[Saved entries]
* * * * * * * * *

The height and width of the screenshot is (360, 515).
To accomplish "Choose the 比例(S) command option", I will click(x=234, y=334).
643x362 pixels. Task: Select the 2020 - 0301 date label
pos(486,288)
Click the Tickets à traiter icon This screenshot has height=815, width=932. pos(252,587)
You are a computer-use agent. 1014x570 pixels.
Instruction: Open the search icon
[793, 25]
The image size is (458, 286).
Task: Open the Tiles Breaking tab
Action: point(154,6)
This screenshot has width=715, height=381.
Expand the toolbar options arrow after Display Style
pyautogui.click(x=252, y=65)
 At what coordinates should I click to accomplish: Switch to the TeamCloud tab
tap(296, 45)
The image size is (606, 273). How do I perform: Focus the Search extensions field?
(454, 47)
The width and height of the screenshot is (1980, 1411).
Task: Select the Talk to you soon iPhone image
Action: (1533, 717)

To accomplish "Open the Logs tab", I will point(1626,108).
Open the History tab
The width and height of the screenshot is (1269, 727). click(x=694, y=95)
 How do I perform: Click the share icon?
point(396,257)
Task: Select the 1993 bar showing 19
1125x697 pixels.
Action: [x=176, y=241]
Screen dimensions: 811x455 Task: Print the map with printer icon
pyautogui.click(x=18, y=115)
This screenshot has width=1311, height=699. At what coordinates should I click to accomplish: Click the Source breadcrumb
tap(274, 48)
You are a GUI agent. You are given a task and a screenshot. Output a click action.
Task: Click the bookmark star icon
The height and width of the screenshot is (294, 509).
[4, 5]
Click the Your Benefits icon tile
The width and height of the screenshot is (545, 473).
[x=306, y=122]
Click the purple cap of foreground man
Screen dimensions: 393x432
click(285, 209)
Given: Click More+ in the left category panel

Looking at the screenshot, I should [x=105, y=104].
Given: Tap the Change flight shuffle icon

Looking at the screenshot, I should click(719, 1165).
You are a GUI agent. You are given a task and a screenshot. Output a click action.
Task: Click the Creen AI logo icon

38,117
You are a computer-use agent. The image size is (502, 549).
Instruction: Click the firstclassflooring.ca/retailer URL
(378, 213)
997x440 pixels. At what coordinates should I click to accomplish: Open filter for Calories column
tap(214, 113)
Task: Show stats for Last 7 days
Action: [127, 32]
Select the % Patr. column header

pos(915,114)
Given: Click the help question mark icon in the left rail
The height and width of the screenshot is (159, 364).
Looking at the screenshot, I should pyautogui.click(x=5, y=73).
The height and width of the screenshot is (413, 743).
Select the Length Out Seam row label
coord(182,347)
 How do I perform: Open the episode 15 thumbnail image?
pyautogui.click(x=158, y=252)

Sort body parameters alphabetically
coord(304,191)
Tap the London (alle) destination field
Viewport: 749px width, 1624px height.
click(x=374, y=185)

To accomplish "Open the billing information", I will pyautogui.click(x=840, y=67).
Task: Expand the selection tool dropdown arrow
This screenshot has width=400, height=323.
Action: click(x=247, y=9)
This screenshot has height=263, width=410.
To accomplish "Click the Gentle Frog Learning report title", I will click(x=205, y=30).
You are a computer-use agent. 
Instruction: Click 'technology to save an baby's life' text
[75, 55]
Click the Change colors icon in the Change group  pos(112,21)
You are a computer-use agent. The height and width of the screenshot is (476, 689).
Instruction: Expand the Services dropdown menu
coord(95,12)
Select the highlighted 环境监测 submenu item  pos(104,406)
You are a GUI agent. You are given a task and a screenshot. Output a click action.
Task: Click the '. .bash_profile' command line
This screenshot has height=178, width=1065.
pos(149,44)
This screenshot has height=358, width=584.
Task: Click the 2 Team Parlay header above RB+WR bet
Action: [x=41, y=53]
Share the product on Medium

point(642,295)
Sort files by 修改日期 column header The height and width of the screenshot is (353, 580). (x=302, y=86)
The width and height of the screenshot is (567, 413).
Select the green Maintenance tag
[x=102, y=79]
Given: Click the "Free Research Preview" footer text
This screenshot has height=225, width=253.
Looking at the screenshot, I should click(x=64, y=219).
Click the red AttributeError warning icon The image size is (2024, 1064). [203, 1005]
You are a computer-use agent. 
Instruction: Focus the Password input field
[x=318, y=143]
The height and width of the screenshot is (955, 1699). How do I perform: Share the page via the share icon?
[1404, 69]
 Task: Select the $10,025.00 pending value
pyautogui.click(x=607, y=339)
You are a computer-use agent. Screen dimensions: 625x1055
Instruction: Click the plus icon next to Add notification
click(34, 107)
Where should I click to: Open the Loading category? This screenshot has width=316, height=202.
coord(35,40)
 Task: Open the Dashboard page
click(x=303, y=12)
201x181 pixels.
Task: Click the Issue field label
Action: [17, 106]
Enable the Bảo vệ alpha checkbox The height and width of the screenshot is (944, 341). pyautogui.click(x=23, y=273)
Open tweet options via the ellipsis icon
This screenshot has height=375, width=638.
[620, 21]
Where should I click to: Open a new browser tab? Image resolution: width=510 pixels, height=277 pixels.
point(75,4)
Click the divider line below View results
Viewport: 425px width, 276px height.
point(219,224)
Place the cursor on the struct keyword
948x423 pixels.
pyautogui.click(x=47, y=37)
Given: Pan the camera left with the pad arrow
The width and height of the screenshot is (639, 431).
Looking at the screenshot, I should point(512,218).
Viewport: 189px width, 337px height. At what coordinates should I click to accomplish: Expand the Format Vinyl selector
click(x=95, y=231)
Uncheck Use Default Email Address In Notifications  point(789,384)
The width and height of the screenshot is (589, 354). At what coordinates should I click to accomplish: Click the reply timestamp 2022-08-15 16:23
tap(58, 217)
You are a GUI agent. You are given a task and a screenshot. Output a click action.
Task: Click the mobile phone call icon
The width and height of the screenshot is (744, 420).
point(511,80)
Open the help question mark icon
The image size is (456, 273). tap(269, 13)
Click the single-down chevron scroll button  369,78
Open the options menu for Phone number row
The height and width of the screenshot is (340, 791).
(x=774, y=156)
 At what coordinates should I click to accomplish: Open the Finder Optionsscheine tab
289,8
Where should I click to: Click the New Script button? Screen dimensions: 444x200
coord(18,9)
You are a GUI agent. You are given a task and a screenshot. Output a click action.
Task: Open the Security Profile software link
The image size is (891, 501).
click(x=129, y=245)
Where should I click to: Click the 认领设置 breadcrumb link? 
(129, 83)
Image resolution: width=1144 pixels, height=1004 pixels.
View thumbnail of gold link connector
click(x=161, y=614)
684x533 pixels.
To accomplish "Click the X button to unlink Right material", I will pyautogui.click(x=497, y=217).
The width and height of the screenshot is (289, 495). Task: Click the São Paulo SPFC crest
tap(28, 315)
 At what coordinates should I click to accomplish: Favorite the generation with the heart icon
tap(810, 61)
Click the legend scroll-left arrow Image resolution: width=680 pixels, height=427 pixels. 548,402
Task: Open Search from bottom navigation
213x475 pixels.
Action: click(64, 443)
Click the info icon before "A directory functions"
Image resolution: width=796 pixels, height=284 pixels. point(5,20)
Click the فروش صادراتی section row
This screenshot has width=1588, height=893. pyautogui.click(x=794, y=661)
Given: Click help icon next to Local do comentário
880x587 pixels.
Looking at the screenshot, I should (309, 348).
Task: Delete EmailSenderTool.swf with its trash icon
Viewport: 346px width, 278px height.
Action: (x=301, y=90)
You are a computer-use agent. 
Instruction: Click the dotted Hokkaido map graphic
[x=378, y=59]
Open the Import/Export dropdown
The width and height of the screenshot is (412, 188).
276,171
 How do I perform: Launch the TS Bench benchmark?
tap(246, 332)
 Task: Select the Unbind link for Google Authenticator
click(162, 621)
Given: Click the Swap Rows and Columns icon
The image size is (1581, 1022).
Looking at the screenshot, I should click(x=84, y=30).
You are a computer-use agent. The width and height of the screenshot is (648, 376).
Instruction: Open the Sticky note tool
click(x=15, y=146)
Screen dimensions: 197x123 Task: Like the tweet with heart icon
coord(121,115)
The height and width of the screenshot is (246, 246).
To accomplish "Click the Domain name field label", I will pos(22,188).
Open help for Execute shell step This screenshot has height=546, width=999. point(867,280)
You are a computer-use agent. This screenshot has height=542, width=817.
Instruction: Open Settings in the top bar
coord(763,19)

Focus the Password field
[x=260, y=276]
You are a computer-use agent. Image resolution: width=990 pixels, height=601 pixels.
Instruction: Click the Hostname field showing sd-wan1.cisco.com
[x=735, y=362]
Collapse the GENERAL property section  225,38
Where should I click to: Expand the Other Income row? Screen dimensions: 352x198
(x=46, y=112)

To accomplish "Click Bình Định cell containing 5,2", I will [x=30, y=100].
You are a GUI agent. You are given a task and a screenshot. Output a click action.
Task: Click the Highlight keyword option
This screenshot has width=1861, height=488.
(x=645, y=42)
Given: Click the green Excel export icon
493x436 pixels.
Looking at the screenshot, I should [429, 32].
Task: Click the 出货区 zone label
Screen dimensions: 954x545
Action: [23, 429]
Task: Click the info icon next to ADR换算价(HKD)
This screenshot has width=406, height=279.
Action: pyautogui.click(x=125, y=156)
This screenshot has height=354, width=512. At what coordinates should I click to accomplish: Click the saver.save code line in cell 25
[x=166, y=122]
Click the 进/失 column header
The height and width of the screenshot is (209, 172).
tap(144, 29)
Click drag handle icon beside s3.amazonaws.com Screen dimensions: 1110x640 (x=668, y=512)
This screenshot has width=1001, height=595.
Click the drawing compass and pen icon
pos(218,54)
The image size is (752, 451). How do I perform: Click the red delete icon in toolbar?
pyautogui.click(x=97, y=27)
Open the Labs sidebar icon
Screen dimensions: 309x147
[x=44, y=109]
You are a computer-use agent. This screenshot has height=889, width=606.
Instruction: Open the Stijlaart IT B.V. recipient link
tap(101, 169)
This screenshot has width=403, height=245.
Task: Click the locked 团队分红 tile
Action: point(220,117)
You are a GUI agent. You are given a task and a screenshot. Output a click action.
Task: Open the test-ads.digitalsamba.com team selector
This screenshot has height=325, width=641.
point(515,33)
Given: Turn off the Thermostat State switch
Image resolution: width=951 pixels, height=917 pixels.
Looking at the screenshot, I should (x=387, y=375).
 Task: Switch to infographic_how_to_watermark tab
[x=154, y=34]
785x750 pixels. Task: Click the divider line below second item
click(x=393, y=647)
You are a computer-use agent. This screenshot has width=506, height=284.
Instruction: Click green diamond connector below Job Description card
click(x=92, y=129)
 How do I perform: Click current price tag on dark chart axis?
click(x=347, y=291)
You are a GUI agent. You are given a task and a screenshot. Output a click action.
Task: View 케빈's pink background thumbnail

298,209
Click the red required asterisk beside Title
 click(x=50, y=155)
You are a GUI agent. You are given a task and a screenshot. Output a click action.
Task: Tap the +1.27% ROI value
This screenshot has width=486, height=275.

* * * * * * * * *

EXERCISE:
Repeat the data above word for word, everything from the line containing "Uncheck Use Default" down to the line containing "coord(18,9)", both included.

TASK RESULT:
Uncheck Use Default Email Address In Notifications  point(789,384)
The width and height of the screenshot is (589, 354). At what coordinates should I click to accomplish: Click the reply timestamp 2022-08-15 16:23
tap(58, 217)
You are a GUI agent. You are given a task and a screenshot. Output a click action.
Task: Click the mobile phone call icon
The width and height of the screenshot is (744, 420).
point(511,80)
Open the help question mark icon
The image size is (456, 273). tap(269, 13)
Click the single-down chevron scroll button  369,78
Open the options menu for Phone number row
The height and width of the screenshot is (340, 791).
(x=774, y=156)
 At what coordinates should I click to accomplish: Open the Finder Optionsscheine tab
289,8
Where should I click to: Click the New Script button? Screen dimensions: 444x200
coord(18,9)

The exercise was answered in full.